Differences between continuous and discrete distributions

  • Discrete/categorical distribtions convey information by the heights of the bars
  • Continuous distributions convey information using the areas under the curve

The Normal Distribution

Mean: 68.2 inches

SD: 2.7 inches

How would the shape of this distribution change if we changed the mean or the standard deviation?

What might be normal?

  • Income in a city?
  • Scores on a standardized test?
  • Age of IC students?

Rules of thumb

IF you have a normal distribution:

  • ~68% of the data lies within 1 sd of the mean
  • ~95% of the data lies within 2 std of the mean
  • ~99.7% of the data lies within 3 std of the mean

Z-Scores

https://fivethirtyeight.com/features/the-20-most-extreme-cases-of-the-book-was-better-than-the-movie/

\[ z = \dfrac{Value - Mean}{Standard \ deviation} = \dfrac{\bar{x} - \mu}{\sigma} \]

  • Mean of z-scores is 0
  • SD of z-scores is 1

Example

Women’s heights are normally distributed with mean 65 inches (165 cm) and standard deviation 2.5 inches (6.4 cm)

  • What proportion of women are less than 60 inches? (5ft)
  • What proportion of women are less than 70 inches?
  • Approiximately what proportion is more than 72 inches? (6ft)
  • What if we want to know a different number? More than 63 inches?

We can use a table or we can use R, r-fiddle.org

Notation: \( N(\mu, \sigma) \)

Using z-scores

On the 2008 SAT, which of the following scores represents the best performance: 580 on reading, 595 on math, or 575 on writing?

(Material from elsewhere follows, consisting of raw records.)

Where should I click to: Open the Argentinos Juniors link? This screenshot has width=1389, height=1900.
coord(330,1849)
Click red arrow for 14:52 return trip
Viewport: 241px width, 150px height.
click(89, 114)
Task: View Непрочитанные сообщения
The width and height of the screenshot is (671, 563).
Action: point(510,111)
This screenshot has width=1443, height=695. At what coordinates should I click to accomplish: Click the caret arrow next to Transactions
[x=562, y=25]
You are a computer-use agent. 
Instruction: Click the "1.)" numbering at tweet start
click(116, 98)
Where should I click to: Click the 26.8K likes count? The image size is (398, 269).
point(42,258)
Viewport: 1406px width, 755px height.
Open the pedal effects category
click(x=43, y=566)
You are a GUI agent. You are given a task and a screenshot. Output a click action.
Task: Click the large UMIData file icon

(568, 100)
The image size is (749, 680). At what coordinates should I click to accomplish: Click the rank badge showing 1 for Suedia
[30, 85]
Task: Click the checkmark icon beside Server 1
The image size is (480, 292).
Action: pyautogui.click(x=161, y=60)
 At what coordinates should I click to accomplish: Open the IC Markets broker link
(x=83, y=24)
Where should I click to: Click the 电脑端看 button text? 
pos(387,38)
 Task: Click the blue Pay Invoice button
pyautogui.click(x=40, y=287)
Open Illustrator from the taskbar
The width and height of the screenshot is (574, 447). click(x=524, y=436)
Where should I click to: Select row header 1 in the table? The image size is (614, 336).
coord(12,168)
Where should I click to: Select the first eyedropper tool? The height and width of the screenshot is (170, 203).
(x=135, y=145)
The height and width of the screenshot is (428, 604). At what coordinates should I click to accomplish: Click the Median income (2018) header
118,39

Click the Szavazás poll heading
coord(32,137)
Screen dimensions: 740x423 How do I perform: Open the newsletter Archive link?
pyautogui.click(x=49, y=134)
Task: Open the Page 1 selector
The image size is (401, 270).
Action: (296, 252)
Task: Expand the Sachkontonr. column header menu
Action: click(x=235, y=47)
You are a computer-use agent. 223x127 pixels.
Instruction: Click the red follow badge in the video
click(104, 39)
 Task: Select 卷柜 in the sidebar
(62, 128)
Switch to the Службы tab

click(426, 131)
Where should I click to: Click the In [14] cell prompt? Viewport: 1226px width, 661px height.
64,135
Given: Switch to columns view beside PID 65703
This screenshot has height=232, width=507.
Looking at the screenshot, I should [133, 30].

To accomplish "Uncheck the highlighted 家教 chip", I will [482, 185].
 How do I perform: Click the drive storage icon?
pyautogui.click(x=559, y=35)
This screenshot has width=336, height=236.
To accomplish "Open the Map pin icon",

Subject Reading Math Writing
Mean 501 515 493
SD 112 116 111

Using z-scores

Reading z = 0.71

Math z = 0.69

Writing z = 0.74

Finding proportions from z-scores

Many methods, we'll use tables first:

  • Find the proportion of data that has z-score less than 0.7
  • Find the proportion with z-score above 1.2
  • Find the proportion with z-scores between -0.20 and 1.4
  • What z-score is at the 70th percentile?
  • What z-score has 75% of the data above it?
  • What percentile is a SAT reading score of 700? (Mean reading score is 503; standard deviation is 113)
  • What SAT math score is at the 90th percentile? (Mean math score is 518; standard deviation is 115)

Using R

Subject Reading Math Writing
Mean 501 515 493
SD 112 116 111
  • What percent of reading scores are less than 450?
pnorm(450,501,112)
[1] 0.3244262
  • What percent of z-scores are above 2?
pnorm(2,0,1, lower.tail=FALSE)
[1] 0.02275013

or use:

pnorm(2,0,1)
[1] 0.9772499

What z-score is at the 70th percentile?

qnorm(.70,0,1)
[1] 0.5244005

What SAT math score would be at the 81st percentile?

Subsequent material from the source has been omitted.